### EXTRACTED MATERIAL
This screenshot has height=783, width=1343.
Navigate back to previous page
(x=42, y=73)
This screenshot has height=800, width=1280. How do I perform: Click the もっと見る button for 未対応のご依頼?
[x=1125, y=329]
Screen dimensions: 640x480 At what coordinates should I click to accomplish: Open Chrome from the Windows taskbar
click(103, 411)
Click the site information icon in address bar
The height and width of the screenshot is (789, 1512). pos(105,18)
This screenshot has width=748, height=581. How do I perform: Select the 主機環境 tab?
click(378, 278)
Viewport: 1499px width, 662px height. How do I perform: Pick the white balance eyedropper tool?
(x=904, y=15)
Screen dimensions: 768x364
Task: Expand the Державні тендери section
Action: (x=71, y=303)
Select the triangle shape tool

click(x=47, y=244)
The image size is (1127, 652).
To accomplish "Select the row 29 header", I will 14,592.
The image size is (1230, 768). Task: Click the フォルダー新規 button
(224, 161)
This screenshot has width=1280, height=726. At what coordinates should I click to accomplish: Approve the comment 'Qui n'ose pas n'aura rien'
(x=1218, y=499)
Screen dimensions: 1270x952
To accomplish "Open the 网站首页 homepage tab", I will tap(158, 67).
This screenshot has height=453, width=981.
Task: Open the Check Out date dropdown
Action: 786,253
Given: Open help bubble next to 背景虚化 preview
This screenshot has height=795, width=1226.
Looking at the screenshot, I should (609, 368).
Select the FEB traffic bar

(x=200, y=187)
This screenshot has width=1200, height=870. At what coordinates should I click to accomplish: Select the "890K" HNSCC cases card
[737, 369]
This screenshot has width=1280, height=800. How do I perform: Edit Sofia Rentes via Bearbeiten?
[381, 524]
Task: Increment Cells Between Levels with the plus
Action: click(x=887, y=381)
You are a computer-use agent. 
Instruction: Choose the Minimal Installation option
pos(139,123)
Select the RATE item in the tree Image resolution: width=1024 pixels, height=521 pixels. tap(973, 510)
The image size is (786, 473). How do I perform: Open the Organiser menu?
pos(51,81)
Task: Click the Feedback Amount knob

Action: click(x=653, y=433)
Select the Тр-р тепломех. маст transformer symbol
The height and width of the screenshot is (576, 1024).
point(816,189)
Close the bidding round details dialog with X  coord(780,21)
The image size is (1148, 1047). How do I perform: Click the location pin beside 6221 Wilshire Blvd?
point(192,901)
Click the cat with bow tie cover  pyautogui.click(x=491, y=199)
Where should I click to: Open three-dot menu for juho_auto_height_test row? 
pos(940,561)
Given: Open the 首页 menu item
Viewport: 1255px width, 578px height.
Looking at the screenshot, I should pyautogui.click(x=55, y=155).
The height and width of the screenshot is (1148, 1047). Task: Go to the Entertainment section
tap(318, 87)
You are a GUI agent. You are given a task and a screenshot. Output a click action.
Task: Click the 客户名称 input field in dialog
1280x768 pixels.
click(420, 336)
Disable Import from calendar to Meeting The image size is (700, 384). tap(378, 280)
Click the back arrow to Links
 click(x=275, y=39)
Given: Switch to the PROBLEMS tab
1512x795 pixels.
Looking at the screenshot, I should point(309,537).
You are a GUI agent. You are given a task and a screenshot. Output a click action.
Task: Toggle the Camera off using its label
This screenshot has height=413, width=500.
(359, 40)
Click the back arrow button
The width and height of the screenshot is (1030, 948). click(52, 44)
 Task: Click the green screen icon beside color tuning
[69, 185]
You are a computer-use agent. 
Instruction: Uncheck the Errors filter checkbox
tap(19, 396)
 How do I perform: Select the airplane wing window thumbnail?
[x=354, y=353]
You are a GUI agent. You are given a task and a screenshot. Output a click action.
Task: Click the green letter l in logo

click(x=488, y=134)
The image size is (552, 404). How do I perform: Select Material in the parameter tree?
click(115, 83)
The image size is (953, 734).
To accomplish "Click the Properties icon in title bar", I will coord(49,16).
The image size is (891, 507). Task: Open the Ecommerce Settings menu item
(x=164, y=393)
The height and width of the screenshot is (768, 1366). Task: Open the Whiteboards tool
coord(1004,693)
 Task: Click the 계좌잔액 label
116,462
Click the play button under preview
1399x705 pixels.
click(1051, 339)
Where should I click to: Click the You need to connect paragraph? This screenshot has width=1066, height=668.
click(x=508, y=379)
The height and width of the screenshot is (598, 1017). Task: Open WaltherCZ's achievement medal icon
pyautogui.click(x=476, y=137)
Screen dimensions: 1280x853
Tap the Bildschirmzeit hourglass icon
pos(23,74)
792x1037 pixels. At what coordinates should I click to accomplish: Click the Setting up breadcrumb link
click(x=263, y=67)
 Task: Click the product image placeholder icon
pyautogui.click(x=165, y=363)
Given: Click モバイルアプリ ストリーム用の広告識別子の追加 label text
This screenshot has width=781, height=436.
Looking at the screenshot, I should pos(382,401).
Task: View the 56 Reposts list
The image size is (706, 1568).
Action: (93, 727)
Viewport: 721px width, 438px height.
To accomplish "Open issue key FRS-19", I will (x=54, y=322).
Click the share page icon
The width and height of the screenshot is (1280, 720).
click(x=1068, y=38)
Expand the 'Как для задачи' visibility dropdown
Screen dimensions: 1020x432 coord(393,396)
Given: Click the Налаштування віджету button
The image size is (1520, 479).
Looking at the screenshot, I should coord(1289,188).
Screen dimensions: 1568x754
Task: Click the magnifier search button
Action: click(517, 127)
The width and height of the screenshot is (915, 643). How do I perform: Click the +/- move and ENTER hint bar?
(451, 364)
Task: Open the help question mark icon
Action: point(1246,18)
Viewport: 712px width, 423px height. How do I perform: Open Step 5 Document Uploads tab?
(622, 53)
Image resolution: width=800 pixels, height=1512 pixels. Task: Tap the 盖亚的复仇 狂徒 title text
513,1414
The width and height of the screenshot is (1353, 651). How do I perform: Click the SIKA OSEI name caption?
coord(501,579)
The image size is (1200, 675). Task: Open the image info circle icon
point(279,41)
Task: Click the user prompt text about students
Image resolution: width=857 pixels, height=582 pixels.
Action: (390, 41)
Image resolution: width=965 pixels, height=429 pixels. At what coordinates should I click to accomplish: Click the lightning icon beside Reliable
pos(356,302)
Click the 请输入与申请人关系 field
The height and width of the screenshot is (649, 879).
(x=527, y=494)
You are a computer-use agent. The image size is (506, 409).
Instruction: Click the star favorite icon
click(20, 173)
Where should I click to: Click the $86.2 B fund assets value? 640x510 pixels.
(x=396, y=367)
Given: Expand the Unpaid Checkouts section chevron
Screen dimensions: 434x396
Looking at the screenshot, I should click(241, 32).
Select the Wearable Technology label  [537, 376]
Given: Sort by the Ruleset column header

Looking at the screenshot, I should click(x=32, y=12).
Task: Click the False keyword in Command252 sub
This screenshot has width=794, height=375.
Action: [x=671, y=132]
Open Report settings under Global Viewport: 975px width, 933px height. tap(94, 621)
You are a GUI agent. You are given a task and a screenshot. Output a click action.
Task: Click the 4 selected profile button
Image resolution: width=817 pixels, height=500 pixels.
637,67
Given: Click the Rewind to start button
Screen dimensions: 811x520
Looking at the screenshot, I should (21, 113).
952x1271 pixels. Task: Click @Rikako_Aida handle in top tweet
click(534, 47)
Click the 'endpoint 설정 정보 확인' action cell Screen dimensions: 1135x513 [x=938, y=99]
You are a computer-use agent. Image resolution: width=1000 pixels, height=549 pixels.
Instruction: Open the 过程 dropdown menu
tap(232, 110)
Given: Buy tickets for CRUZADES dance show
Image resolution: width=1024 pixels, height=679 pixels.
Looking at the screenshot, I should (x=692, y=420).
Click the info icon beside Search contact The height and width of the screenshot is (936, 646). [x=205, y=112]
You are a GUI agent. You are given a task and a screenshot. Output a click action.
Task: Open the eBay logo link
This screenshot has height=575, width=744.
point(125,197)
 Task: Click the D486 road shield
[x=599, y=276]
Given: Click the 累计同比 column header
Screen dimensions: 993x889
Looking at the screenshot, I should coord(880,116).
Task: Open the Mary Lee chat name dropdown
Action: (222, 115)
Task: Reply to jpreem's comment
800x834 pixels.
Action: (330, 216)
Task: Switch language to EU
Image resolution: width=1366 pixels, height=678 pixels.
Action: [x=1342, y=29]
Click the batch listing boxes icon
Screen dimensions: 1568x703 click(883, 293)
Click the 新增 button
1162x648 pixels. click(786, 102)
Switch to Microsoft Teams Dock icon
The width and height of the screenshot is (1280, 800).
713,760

### EXERCISE AIM
Track down every line of the material containing the string "dialog", and copy it.

### RESPONSE AREA
Close the bidding round details dialog with X  coord(780,21)
Task: Click the 客户名称 input field in dialog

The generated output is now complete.